Problem to solve: Show every line in the records below that contains the word "previous".

"""

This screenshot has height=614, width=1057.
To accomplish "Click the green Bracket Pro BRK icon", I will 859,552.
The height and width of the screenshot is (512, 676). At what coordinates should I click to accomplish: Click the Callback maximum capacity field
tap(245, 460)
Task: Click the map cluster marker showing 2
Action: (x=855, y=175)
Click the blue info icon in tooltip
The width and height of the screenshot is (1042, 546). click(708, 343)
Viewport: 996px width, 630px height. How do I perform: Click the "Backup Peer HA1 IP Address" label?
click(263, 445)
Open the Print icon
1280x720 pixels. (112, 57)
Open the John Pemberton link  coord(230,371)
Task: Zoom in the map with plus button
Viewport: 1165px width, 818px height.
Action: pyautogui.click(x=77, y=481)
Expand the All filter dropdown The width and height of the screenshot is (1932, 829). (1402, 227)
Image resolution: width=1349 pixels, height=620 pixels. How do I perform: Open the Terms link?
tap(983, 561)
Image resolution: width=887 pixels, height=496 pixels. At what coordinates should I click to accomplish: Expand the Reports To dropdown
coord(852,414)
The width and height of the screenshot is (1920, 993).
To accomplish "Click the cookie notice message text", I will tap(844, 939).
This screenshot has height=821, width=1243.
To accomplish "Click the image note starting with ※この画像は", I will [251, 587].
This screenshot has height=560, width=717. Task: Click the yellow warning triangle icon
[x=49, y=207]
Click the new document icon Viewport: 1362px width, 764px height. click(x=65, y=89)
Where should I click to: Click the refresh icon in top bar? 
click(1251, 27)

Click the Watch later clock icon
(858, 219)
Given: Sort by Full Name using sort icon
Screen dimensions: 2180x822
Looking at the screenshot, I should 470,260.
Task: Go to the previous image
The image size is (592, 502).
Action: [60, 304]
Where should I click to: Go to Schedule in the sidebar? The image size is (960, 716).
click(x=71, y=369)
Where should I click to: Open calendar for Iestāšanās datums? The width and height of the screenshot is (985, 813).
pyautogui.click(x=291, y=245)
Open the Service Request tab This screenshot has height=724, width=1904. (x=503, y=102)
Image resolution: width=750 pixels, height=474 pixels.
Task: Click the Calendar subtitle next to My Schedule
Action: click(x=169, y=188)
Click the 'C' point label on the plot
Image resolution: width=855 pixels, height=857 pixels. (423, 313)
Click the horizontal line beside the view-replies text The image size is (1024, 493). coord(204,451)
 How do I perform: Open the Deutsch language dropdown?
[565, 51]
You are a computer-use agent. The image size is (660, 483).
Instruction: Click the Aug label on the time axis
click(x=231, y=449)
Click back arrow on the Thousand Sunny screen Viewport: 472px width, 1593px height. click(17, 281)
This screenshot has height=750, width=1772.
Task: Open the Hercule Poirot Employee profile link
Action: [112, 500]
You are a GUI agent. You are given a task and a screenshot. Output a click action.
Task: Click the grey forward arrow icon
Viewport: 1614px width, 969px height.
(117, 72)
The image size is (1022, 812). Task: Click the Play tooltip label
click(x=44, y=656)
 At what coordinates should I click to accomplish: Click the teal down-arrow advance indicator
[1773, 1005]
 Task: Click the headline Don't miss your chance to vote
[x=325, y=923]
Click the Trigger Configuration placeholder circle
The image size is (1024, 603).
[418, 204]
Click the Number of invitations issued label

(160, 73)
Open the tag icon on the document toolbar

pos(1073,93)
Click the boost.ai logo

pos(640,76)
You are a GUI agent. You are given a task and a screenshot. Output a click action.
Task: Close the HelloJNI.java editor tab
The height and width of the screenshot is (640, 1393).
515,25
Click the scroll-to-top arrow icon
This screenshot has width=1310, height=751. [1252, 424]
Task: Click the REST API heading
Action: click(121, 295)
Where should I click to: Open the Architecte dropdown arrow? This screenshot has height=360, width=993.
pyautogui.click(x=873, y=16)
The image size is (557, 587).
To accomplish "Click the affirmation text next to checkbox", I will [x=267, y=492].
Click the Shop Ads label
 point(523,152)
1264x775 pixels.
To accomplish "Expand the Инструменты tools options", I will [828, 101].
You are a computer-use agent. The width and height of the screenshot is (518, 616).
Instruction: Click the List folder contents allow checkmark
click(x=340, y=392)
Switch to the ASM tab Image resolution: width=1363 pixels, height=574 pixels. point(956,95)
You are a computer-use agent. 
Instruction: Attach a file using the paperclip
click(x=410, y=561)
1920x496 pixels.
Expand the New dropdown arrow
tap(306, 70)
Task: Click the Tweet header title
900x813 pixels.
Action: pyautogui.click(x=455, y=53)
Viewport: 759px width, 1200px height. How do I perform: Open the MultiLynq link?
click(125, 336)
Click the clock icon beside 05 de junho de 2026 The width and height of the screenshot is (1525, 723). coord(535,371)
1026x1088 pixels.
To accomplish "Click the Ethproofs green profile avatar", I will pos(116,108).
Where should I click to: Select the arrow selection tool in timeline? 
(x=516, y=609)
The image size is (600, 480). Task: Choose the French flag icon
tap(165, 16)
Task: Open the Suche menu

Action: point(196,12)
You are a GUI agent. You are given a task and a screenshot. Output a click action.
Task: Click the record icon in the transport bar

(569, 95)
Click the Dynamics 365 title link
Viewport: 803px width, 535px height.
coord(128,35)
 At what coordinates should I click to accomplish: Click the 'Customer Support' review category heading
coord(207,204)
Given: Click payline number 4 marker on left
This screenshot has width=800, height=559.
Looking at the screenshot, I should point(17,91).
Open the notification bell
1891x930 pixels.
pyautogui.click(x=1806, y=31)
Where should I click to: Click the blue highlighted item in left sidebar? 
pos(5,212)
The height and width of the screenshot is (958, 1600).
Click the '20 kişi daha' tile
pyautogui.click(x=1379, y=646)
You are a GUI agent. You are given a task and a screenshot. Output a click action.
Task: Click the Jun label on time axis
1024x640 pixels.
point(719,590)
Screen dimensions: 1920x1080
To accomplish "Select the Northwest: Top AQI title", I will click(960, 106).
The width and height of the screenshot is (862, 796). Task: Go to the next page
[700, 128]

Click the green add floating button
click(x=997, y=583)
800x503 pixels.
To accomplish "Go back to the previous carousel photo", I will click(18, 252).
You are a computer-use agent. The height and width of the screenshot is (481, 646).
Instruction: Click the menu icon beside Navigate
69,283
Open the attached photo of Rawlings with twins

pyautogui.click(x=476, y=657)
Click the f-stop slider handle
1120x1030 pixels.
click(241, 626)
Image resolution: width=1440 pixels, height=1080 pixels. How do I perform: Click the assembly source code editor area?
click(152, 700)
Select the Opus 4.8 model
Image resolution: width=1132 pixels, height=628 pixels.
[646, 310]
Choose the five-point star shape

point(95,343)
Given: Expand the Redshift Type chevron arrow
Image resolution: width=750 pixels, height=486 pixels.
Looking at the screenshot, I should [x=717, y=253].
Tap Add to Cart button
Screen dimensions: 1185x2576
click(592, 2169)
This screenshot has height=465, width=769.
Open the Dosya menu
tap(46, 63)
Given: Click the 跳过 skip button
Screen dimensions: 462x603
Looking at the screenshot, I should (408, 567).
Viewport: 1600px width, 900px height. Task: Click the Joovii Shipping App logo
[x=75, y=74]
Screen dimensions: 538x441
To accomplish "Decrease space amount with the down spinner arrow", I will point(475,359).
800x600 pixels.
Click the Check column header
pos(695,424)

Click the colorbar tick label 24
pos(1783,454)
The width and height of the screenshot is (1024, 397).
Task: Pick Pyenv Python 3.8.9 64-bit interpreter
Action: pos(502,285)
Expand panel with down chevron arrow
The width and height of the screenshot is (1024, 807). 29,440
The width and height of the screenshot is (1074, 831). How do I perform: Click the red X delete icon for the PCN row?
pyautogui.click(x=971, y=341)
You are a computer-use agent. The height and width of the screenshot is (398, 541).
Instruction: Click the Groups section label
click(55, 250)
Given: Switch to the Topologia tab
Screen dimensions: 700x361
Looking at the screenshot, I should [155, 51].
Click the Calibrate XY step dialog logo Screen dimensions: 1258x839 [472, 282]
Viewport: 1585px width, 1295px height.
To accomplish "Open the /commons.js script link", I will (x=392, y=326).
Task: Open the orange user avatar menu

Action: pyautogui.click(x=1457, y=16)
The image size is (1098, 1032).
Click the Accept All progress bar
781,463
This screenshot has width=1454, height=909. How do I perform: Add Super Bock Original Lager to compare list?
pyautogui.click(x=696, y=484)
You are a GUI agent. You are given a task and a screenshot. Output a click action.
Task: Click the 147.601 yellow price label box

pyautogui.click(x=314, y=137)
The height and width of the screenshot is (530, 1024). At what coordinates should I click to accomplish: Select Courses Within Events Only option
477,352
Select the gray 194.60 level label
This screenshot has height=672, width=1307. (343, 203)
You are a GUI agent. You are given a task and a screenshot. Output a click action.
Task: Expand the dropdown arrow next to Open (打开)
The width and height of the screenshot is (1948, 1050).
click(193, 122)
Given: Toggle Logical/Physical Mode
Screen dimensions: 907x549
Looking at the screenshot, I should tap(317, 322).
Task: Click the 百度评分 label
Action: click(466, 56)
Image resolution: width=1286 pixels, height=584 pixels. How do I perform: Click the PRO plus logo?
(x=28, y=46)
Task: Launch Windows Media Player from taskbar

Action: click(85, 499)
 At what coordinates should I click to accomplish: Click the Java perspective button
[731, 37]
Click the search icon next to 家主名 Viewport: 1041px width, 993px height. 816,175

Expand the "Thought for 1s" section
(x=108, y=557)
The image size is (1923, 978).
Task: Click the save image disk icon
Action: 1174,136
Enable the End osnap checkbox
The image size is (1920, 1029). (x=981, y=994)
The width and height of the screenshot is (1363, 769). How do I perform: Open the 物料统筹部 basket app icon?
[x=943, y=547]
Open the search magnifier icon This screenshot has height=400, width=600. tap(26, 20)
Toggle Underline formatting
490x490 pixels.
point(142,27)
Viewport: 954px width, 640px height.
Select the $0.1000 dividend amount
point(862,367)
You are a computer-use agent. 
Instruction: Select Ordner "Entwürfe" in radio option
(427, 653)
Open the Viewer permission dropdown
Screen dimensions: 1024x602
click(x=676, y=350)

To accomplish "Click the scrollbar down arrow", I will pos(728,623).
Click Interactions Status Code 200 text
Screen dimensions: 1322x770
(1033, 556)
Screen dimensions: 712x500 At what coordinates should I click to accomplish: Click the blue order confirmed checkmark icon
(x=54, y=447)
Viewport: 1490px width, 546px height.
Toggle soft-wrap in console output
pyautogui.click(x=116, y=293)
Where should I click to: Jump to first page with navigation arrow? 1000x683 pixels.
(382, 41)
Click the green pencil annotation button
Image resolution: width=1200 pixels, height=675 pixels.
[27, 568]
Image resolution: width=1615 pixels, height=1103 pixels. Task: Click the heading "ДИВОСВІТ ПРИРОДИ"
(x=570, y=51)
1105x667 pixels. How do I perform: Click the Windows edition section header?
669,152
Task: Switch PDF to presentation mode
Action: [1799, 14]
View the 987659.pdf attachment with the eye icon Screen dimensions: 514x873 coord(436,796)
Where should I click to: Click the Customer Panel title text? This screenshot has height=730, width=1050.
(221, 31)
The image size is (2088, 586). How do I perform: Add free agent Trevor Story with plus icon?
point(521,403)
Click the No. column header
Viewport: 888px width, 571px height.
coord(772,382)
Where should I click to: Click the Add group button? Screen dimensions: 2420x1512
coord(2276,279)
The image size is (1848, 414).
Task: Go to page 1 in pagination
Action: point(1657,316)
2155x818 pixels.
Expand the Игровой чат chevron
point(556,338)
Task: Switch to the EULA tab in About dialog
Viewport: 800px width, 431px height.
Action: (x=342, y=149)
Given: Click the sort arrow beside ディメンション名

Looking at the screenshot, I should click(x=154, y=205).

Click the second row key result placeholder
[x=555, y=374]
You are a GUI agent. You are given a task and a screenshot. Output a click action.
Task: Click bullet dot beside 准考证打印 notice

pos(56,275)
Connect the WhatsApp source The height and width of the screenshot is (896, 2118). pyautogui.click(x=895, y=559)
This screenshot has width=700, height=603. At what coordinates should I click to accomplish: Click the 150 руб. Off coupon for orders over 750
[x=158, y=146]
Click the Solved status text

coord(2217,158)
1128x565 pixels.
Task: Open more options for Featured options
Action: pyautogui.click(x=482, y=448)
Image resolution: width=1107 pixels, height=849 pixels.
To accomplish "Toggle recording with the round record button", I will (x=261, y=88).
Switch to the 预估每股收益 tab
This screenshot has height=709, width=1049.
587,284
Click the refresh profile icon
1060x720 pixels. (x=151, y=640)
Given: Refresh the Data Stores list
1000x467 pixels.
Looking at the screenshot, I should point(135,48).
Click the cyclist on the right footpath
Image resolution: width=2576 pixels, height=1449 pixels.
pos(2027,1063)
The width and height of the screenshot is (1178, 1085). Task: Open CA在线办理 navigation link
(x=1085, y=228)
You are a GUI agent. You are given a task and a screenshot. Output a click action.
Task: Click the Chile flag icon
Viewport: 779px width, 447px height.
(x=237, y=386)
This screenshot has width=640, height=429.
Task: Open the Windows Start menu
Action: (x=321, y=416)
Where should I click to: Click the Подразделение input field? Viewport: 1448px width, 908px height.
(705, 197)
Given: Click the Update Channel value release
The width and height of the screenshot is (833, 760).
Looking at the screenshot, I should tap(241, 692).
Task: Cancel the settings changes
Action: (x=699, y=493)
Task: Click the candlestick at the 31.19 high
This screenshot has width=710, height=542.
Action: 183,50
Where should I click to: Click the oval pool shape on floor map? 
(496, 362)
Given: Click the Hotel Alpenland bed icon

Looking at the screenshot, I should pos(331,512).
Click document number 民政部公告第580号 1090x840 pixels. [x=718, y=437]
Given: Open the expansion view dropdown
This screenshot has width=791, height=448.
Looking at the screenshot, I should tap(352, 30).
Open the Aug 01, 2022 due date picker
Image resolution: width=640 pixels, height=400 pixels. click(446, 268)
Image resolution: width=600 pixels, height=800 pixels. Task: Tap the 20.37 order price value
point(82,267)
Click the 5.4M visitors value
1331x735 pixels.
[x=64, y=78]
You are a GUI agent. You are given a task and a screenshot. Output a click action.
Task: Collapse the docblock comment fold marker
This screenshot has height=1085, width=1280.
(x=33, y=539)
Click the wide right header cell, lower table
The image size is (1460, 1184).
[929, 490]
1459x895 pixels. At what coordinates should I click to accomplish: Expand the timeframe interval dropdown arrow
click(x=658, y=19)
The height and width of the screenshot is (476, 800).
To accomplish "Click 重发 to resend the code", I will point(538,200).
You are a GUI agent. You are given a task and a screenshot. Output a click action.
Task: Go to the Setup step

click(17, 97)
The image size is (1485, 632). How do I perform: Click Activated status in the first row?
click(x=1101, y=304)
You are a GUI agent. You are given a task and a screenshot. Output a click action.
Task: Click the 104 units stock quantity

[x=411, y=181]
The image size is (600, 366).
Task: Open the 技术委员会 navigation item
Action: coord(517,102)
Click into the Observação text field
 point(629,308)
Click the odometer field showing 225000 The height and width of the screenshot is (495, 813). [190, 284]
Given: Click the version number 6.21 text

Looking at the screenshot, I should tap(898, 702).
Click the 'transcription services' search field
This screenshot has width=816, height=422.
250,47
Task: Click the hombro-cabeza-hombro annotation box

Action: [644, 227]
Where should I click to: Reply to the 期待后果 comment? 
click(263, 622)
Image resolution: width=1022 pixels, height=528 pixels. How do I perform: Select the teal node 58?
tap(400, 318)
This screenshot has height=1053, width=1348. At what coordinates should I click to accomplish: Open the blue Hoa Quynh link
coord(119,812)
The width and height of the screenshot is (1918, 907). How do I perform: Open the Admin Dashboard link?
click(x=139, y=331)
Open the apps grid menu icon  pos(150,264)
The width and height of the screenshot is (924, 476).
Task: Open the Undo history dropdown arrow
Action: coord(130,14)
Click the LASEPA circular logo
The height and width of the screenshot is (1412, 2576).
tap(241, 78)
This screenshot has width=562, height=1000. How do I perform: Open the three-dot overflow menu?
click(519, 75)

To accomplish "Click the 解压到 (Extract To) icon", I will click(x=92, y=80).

"""

Your response:
Task: Go to the previous image
To accomplish "Go back to the previous carousel photo", I will click(18, 252).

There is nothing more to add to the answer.